Andar y contar
Alejandro Tobalina
Sentido común
El edificio que se encuentra frente al ambulatorio del barrio está custodiado por un portero clavadito a Puigdemont, pero con bigote, lo que lo hace más gracioso, pues en mi mente pongo a bailar las elucubraciones y a idear escenarios kafkianos en los que el expresident, como Carrillo, se ha venido camuflado a este Madrid opresor y ha cambiado la papeleta en la urna ilegal por la carta en el buzón del pelma del cuarto derecha. El tipo fuma con gozo y me lo veo durante esos descansos de portero que son varios y que cotizan, bajarse el cigarro en tres caladas mientras mira al personal como si viniera de manifestarse en Colón. Fuma además de una manera atávica, como yo solo he visto hacerlo a mi abuela, con esa costumbre y esa confianza que les permite aguantar la ceniza pegada al piti hasta el final.
Al lado del ambulatorio está el Mercado de Chamartín, que en realidad tiene aspiraciones de Four Seasons. El de la pollería te tiene a demanda un pollo ecológico de un día para otro, te lo cuartea en las narices y te lo vende a precio de hipoteca con Caixabank. Uno se va a casa con el caponazo mutilado y envuelto en papeles y preguntándose si, en lugar de comerlo, no conviene más revivirlo para crear una granja de caponazos sujetos a tipos de interés. En la puerta del mercado un grupo de septuagenarias te reparten de cuando en cuando unos folletitos del PP con las caras de Feijóo y Ayuso. A una que me lo da le digo que aún no son las elecciones, mujer, y ella me pregunta si acaso yo solo celebro el amor en San Valentín.

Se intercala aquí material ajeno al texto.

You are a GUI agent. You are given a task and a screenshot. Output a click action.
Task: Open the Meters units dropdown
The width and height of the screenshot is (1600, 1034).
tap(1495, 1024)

El ambulatorio es un lugar donde a uno le brota la vocación homicida. El hilo musical es un teléfono sonando que parece no interpelar nunca a ninguno de sus trabajadores. Una señora grita y me asusto: “¡¿Cómo que hasta julio?! ¡Que tengo 90 años! ¡En julio seguramente estaré muerta!”. Me hace gracia que se rebele más ante los tiempos de la sanidad que ante la inminencia de la muerte. En la sala de espera, la médico llama a Luis y le dice: “A ver qué te pasa ahora”. Pienso en este barrio, con su Puigdemont de escoba y recogedor, sus señoras peperas de amor incondicional, su nonagenaria resignada pero contestona y su hipocondríaco Luis, y me digo que estamos perdiendo la chaveta cuando hay gente capaz de manifestarse porque han condenado a un fiscal general, pero asiste impasible a que Javier, el pollero a tipo fijo, ha cerrado el puesto y ya nada volverá a ser igual.